ZADANIA DO WYKONANIA
**A.** Odpowiedz krótko na pytania do tekstu o pożarze szpitala w Bagdadzie:
(i) Ilu zmarłych pacjentów było podłączonych do respiratorów?
(ii) Kto ogłosił najnowsze dane o liczbie ofiar?
(iii) Ile przypadków zakażenia SARS-CoV-2 zanotowano w Iraku od wybuchu epidemii?
**B.** Przytocz bez zmian fragment tekstu o pożarze szpitala w Bagdadzie, zaczynając od słów „Do 58 wzrosła” i kończąc na słowach „ds. praw człowieka.”.

TEKST DO ANALIZY
+++++
Do 58 wzrosła liczba ofiar śmiertelnych pożaru, który wybuchł w nocy z soboty na niedzielę w szpitalu zakaźnym w Bagdadzie, na oddziale intensywnej terapii leczącym pacjentów z Covid-19. 28 pacjentów, którzy zginęli, podłączeni byli do respiratorów - powiadomił przedstawiciel władz.
Najnowsze dane ogłosił Ali al-Bajati, członek rządowej komisji ds. praw człowieka.
Wcześniejszy bilans źródeł medycznych mówił o co najmniej 27 ofiarach śmiertelnych i 46 rannych.
Pożar wywołał gniew wśród Irakijczyków i wezwania do dymisji ministra zdrowia - podaje agencja AFP.
Według mediów pożar w szpitalu chorób zakaźnych im. Ibn al-Chatiba na południowo-wschodnich obrzeżach Bagdadu spowodowała eksplozja butli z tlenem, do której doszło w wyniku "naruszenia warunków bezpieczeństwa przy ich przechowywaniu".
Zdjęcia opublikowane w mediach społecznościowych pokazywały strażaków gaszących ogień oraz pacjentów i ich krewnych uciekających z płonącego budynku.
Sad news from #Baghdad tonight. A fire has spread in the Ibn Al-Khatib Hospital resulting in 45 deaths and many injured. It was a hospital with many #COVID19 patients. Reports that many fled the hospital saving their lives. Prayers for them. #BaghdadHospitalFire
Opublikowany przez Mohammeda Al-Hilli Sobota, 24 kwietnia 2021
Iracka obrona cywilna poinformowała, że "udało się uratować 90 ze 120 pacjentów szpitala i ich krewnych", nie podała jednak dokładnej liczby ofiar śmiertelnych i rannych.
Według władz pożar został już ugaszony.
Agencja Reutera zwraca uwagę, że iracki system opieki zdrowotnej, zrujnowany przez dziesiątki lat sankcji, wojen i zaniedbań, został nadwyrężony podczas kryzysu związanego z epidemią koronawirusa. W Iraku od wybuchu epidemii zanotowano 1 025 288 przypadków zakażenia SARS-CoV-2, w tym 15 217 zgonów - podało w sobotę ministerstwo zdrowia.
+++++
WYODRĘBNIONE DANE
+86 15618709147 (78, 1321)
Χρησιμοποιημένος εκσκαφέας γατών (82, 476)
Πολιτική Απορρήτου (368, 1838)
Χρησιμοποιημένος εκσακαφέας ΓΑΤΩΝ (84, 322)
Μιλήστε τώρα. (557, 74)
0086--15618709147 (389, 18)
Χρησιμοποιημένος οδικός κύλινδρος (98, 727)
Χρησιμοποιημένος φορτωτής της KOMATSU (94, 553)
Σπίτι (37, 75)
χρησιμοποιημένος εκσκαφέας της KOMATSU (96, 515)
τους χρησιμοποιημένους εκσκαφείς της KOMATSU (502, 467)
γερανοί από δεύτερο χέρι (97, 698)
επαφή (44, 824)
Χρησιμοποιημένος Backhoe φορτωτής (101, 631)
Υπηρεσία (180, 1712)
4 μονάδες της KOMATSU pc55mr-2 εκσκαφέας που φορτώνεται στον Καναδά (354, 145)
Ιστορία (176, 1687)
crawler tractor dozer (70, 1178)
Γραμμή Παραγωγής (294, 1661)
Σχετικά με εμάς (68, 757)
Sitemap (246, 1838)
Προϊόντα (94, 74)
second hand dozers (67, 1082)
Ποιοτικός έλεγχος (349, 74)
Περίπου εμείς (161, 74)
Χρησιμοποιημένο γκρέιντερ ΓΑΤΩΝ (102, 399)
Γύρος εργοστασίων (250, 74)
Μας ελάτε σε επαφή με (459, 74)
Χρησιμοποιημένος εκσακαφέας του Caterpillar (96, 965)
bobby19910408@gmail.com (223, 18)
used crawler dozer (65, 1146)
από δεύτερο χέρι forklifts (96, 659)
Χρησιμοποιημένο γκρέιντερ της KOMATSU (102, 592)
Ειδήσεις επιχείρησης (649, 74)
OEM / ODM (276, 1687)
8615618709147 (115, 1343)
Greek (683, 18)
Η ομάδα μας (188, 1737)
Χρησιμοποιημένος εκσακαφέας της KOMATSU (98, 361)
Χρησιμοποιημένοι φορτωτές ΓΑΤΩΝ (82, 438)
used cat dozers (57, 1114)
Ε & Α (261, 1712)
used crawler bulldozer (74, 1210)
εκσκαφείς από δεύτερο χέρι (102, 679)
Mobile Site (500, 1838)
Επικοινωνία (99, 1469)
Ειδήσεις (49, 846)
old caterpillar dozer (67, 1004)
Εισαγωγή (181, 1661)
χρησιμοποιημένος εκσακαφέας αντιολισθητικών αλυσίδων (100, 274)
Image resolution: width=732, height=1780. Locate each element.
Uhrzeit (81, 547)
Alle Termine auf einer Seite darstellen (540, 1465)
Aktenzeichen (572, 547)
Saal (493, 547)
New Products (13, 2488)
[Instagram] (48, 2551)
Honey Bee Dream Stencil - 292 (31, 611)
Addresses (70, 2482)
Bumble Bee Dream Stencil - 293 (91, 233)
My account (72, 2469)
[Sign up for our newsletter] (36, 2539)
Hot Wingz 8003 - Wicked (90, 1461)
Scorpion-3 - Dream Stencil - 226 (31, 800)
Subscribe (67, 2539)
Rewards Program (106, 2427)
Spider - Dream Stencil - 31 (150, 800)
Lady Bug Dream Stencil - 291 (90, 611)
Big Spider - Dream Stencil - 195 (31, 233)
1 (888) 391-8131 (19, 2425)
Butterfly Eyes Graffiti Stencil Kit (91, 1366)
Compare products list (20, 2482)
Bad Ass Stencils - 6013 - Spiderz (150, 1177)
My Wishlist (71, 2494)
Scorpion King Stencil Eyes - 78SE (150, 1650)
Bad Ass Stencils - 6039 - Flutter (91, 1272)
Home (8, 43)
+++++
ROZWIĄZANIA ZADAŃ
**A.**
(i) 28 pacjentów.
(ii) Ali al-Bajati, członek rządowej komisji ds. praw człowieka.
(iii) 1 025 288 przypadków.

**B.**
Do 58 wzrosła liczba ofiar śmiertelnych pożaru, który wybuchł w nocy z soboty na niedzielę w szpitalu zakaźnym w Bagdadzie, na oddziale intensywnej terapii leczącym pacjentów z Covid-19. 28 pacjentów, którzy zginęli, podłączeni byli do respiratorów - powiadomił przedstawiciel władz.
Najnowsze dane ogłosił Ali al-Bajati, członek rządowej komisji ds. praw człowieka.